Impact of nitrate fertilization on protection against the pathogenic bacterium D. dadantii after plant defense stimulator application on an npr1 mutant. Plants were cultivated until developmental stage 2 (rosette) under the indicated nitrate nutritional conditions (2, 10, or 26 mM). They were treated with Bion^®, MeJA or water as a control, then inoculated with D. dadantii 48 h after plant defense stimulator treatment. Symptoms were scored 48 h after inoculation. Percentage of macerated leaf surface are represented. Error bars represent standard error. N = 20 leaves. Stars represent statistically significant differences between npr1-1 mutant plants and wild type Col-0 WT (A) and between control and MeJA and Bion^®, treatment (B) for each level of fertilization. NS represent “No Significant” differences (p < 0.05 as calculated by t-test). Experiments were performed three times with similar results. Representative data are shown.

FIGURE 6

Impact of nitrate nutrition on defense gene expression 48 h after elicitor treatment. Plants were cultivated until the developmental stage 2 under the indicated nutritional conditions (2, 10, 26 mM nitrate). They were treated with Bion^®, MeJA or water as a control then harvested 48 h after treatment, 6 to 10 plants were harvested for each treatment in each experiment.
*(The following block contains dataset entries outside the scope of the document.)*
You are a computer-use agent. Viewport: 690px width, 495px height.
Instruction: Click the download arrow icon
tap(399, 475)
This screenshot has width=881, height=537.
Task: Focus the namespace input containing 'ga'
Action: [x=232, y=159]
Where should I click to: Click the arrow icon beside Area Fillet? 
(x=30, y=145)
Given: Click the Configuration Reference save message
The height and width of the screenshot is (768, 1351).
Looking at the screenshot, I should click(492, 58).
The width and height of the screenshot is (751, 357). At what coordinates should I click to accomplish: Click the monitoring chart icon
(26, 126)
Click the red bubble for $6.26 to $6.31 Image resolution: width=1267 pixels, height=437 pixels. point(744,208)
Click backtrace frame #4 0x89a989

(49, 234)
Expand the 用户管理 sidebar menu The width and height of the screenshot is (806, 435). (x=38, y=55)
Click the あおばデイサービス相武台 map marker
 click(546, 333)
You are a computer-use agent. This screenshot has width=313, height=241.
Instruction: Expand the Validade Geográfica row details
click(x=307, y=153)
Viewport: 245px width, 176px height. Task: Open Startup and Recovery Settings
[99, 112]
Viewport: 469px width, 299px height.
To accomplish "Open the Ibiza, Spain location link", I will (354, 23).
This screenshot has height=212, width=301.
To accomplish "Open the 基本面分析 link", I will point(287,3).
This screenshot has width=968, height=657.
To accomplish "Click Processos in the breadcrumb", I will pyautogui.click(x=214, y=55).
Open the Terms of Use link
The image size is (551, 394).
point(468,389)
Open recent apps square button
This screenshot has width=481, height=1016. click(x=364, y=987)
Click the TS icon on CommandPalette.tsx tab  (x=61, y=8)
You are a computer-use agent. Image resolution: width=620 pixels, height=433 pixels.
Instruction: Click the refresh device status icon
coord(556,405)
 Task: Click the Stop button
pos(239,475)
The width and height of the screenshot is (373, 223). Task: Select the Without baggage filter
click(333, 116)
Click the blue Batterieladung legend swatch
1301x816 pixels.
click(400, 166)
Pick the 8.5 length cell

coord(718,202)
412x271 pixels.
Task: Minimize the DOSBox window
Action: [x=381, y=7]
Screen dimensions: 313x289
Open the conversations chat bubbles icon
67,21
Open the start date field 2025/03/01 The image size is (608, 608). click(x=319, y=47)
Transcript levels of indictade genes, PR1 (A), PR5 (B), LOX2 (C), and PDF1.2 (D) was monitored by qRT-PCR. Data represent normalized transcript levels using Clathrin as a reference gene. Bars indicate comparisons between control and plant defense stimulator treatments under the same nutritional condition. When only a bar is visible, the difference is significant (p < 0.05 as calculated by t-test). NS: statistically Non-Significant differences between control and plant defense stimulator treatments under the same nutritional condition.